A autora, terminou ainda em Portugal o curso de Literatura e depois foi para Florença estudar pintura. Nesta cidade, passou um ano num atelier desenhando e fazendo ilustrações para uma revista de Portugal.

"A poesia não é uma magia, embora tenha pequenas magias lá dentro."

Desde 2010, a poeta lisboeta vive entre o Rio de Janeiro, onde trabalhou como jornalista e redatora, e Lisboa.
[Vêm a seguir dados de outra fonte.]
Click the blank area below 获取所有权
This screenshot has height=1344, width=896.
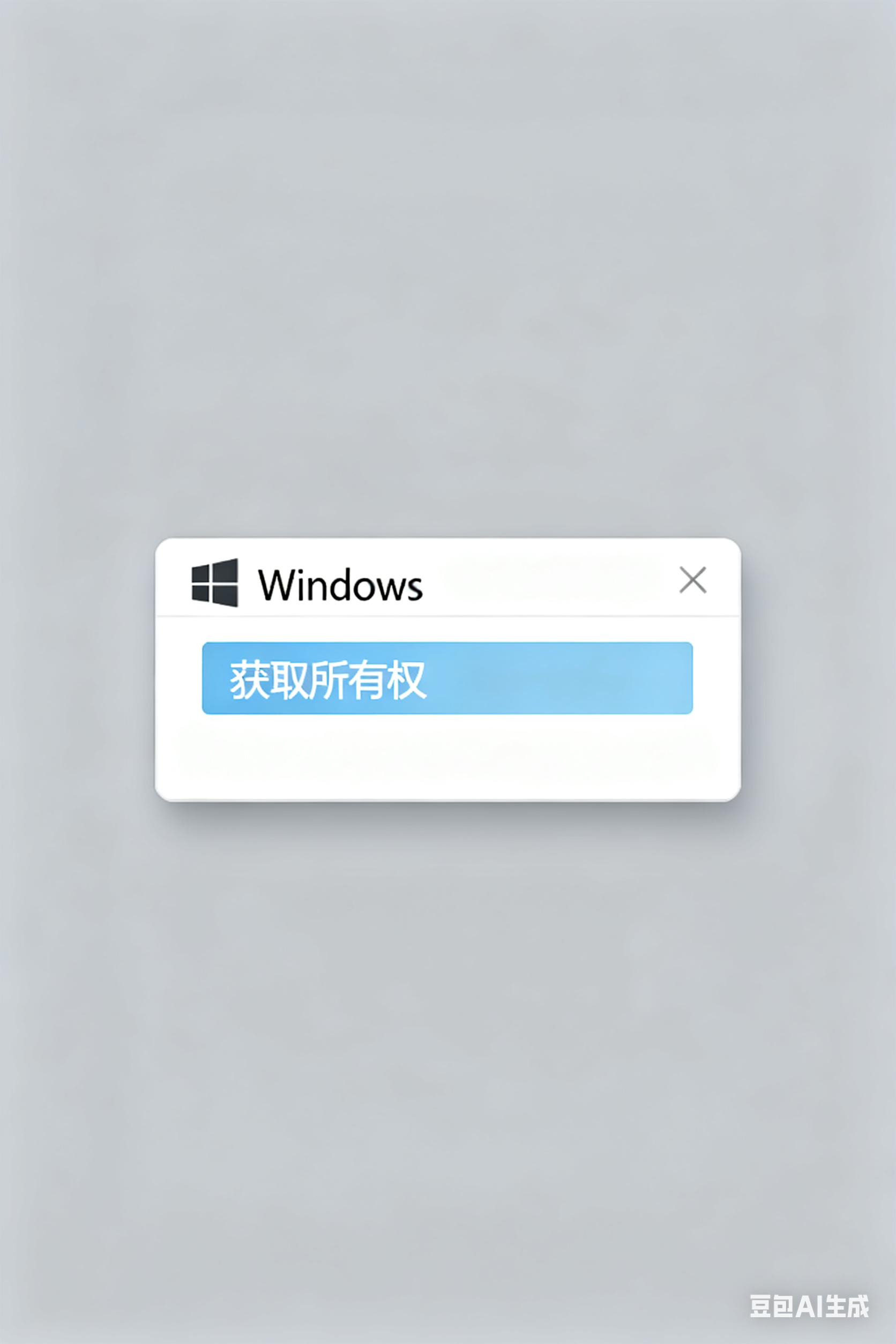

No período de 2010 a 2013 publicou seus primeiros poemas, em jornais do Rio e de São Paulo, e escreveu seu primeiro livro, Jóquei, lançado em Portugal, em 2014.

Matilde Campilho também tem um canal no Youtube, onde explora a poesia em um mergulho pelo audiovisual com uma singularidade artística de demasiada sensibilidade.

Príncipe no roseiral

Escute lá
isto é um poema
não fala de amor
não fala de cachecóis
azuis sobre os ombros
do cantor que suspende
os calcanhares
na berma do rochedo
Não fala do rolex
nem da bandeirola
da federação uruguaia
de esgrima
Não fala do lago drenado
na floresta americana
Não diz nada sobre
a confeitaria fedorenta
que recebe os notívagos
para o café da manhã
quando o dia já virou
Isto é um poema
não fala de comoções
na missa das sete
nem fala da percentagem
de mulheres que se espantam
com a imagem do marido
aparando a barba no ocaso
Não fala de tratores quebrados
na floresta americana
não fala da ideia de norte
na cidade dos revolucionários
Não fala de choro
não fala de virgens confusas
não fala de publicitários
de cotovelos gastos
Nem de manadas de cervos
Escute só
isto é um poema
não vai alinhar conceitos
do tipo liberdade igualdade e fé
Não vai ajeitar o cabelo
da menina que trabalha
com afinco na caixa registadora
do supermercado
Não vai melhorar
Não vai melhorar
isto é um poema
escute só
não fala de amor
não fala de santos
não fala de Deus
e nem fala do lavrador
que dedicou 38 anos
a descobrir uma visão
quase mística
do homem que canta
e atravessa
a estrada nacional 117
para chegar a casa
ou a algum lugar
próximo de casa.


Brincando com os dentes do tubarão

You are the sunshine
of my life
e conversar contigo de manhã
é tão bom
tens o poder do muesli e da
laranja
ou de qualquer fruta de época
for all that matters

Acompanhar teu percurso
natural
é muito bom
falar contigo
sobre tipos de alimentos
também

Neste começo d’hoje
tuas costas negavam
qualquer espécie de outono
Afinal
a ideia de estação
é só um tema ilusional
engendrado por humanos
que nunca puderam desenhar
tua coluna vertebral
a dedo nu

My dear bicho gente
veja lá se sua próxima visita
vem antes da edição fria
do Financial Times.

Desmembramento de um semicírculo

Certo que nos dedicamos
a místicas peregrinações.
Exercitamos a respiração,
lutamos brigas orientais,
praticamos uma e sete vezes
a tradução do poema chileno.
Mas no fundo sabemos
que o que importa mesmo
é roçar a superfície negra
da pele do peito do anjo
que está vivo
que não dorme.

O último poema do último príncipe
Era capaz de atravessar a cidade em bicicleta para te ver dançar.
E isso
diz muito sobre minha caixa torácica.